If this sounds familiar, it’s probably because Just Cause has kind of been keeping things consistent for a while now. The premise is almost always the same, but we often see variation in the setting and some of the gameplay. I’d even go as far as saying that by now there’s only so much they can do with Just Cause as a series. But still, some people might be joining us a little late in the game, so let’s focus on Just Cause 4.

For those of you unfamiliar with the series, Just Cause isn’t just known because every game sees you toppling a tyrannical regime. The series is probably better known for its insanely chaotic gameplay. The protagonist, Rico Rodriguez, has the ability to use his semi-magical grappling hook to latch onto everything and send him flying all over the place. He also has an infinite use parachute and a wingsuit for aerial locomotion. He can hijack and pilot every craft known to mankind, and he often zips from one to the other seamlessly. The guy is a one-man army *and* a one-man stunt team.

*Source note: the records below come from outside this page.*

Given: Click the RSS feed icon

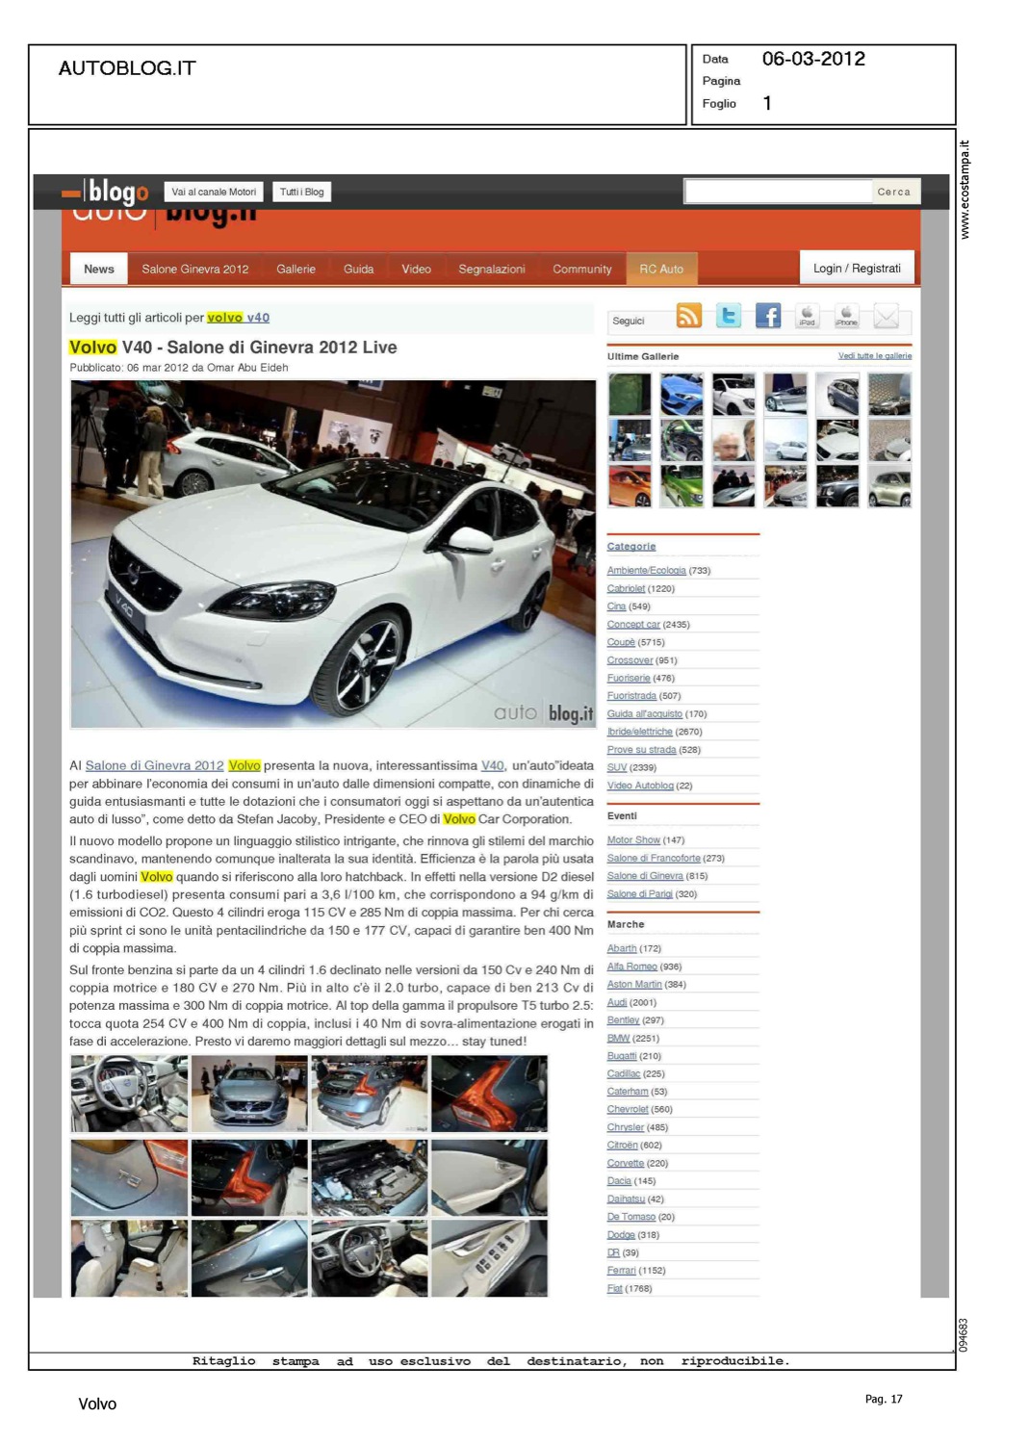Looking at the screenshot, I should tap(688, 316).
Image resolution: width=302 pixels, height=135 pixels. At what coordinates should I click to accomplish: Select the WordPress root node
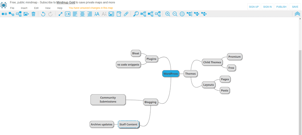pos(171,74)
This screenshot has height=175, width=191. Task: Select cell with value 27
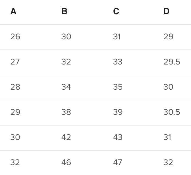15,62
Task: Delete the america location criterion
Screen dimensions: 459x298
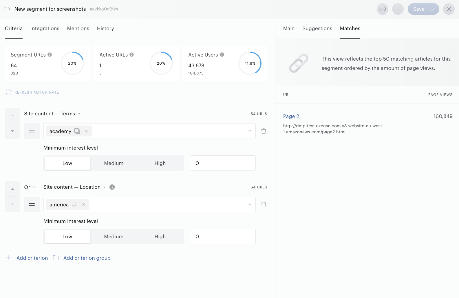Action: pos(264,204)
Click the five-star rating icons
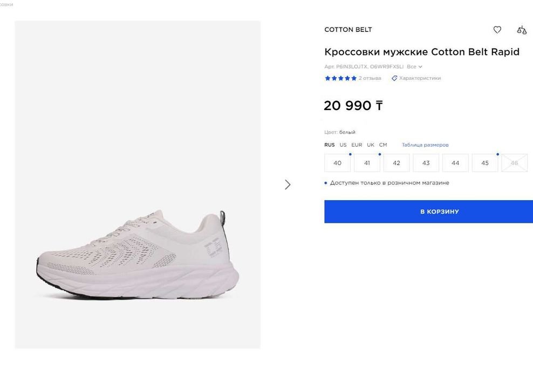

This time around things are pretty much par for the course. You’re dropped into Solis and told to stop an ominous project called Project Illapa. Much like with other Just Cause games, your first mission *is* your tutorial. This time around there’s a little bit explaining to you that things have gotten personal, but it doesn’t make that much sense. The stakes were already raised in Just Cause 3 by making it personal. Here it just feels a bit redundant. However Rico is still a really likable protagonist, and I’m actually really happy that they didn’t decide to make him dark or gritty for no reason. One of the cool things about Just Cause is that it takes something very morbid – authoritarian regimes – and makes it a bit more lighthearted. Say of that what you will, but I think it befits the tone. I’ve always liked the very colorful approach of Just Cause

Speaking of colors, I think I need to address the controversy surrounding Just Cause 4’s visuals. Yes, they are totally less dazzling than they were with Just Cause 3. But I’d like to also point out that it runs like a stream this time. And I don’t know that I’d go as far as saying they’re vastly inferior. Lackluster maybe, but I still think the diversity of Solis is shown brilliantly. This time around they’ve definitely gone for a much bigger and more varied map, and it’s a pleasure to explore it. In keeping with tradition, Just Cause doesn’t bog you down with the intro mission for too long. Before you know it you’re turned loose and tasked with wreaking all the havoc you can.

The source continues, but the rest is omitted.